Livia ist gerade erst nach Paris gezogen und fühlt sich fremd und verloren in der neuen Stadt – bis sie den geheimnisvollen Maél kennenlernt. Zwischen den beiden entsteht schnell eine besondere Verbindung, doch Maél bleibt rätselhaft und scheint etwas zu verbergen. Gleichzeitig bemerkt Livia, dass sie plötzlich Botschaften von Pflanzen und Bäumen hören kann, was sie zunächst an ihrem Verstand zweifeln lässt. Nach und nach wird jedoch klar, dass hinter all dem ein viel größeres Geheimnis steckt...

Gold und Schatten ist der Auftakt einer Urban-Fantasy-Dilogie, die griechische Mythologie und eine zarte Liebesgeschichte zu einem atmosphärischen Jugendroman verbindet.

Livia ist eine sympathische Protagonistin und LeserInnen können gut mit ihr mitfühlen, während sie versucht herauszufinden, was mit ihr geschieht. Allerdings wirkt sie für ihre 16 Jahre oftmals vergleichsweise jung und schutzbedürftig, etwas mehr Selbstvertrauen und Abenteuerlust hätten ihrer Figur gutgetan. Maél bleibt lange geheimnisvoll, was ihn durchaus interessant macht, insgesamt wirkt er jedoch zu nett und etwas kantenlos.

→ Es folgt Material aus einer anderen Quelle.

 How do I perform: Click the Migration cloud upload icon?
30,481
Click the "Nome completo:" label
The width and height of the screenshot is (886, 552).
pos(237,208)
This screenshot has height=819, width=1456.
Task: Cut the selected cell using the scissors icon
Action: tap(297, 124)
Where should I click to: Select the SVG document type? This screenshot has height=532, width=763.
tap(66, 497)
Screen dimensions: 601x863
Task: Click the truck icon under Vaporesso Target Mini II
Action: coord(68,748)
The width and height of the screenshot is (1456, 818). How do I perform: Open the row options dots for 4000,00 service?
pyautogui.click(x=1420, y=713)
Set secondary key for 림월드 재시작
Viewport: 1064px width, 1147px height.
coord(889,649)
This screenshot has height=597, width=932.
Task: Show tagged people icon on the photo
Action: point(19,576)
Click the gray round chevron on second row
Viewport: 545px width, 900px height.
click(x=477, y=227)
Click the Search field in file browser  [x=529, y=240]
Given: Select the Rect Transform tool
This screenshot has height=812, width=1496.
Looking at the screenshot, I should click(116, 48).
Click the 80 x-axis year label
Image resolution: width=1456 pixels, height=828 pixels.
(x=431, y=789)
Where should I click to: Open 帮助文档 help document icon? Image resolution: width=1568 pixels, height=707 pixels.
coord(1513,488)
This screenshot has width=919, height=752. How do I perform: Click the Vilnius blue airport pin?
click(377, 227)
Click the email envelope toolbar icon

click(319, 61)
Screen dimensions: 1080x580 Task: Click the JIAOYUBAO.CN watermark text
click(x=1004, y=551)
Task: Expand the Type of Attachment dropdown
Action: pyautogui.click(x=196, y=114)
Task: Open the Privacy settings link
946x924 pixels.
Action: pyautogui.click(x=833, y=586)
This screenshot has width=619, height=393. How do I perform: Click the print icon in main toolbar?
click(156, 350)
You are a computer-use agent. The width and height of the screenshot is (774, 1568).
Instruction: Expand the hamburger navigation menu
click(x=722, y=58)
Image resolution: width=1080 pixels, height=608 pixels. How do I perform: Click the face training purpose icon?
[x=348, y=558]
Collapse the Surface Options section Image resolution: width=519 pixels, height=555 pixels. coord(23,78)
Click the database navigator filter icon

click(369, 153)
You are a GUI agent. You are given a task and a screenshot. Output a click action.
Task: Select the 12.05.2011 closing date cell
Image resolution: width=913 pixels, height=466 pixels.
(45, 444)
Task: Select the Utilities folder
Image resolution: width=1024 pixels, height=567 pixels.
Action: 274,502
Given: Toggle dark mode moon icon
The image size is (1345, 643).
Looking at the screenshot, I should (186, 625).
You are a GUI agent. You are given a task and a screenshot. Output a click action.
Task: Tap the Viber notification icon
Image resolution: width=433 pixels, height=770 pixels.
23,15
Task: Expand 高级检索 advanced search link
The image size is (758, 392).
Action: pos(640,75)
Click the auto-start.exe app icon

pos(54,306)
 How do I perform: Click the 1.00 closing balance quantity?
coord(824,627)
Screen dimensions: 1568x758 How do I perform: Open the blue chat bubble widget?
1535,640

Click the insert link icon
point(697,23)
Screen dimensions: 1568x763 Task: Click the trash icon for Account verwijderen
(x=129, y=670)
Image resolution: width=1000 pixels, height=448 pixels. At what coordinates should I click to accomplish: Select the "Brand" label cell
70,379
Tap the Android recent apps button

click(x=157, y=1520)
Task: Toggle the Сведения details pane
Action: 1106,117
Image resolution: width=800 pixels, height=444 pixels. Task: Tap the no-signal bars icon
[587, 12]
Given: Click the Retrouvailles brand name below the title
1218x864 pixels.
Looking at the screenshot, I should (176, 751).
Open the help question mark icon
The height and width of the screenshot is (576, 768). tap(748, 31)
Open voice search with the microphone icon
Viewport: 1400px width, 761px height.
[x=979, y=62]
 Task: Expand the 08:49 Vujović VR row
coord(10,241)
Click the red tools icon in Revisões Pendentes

Paris wirkt geheimnisvoll, lebendig und gleichzeitig voller verborgener Geschichte. Vor allem die Szenen in den Katakomben erzeugen Spannung und eine leicht unheimliche Stimmung.

Der Schreibstil von Kira Licht ist angenehm und leicht zu lesen. Einige Entwicklungen wirken jedoch vorhersehbar und das Tempo ist stellenweise eher langsam. Zudem fehlt es an manchen Stellen, besonders bei der Mythologie und den Hintergründen, an Tiefe.

Insgesamt ist Gold und Schatten ein solider Auftakt mit einer interessanten Idee und einer stimmungsvollen Kulisse, der jedoch noch etwas mehr Spannung und Tiefe hätte vertragen können. Für junge LeserInnen von romantischer Urban Fantasy dennoch eine unterhaltsame Lektüre.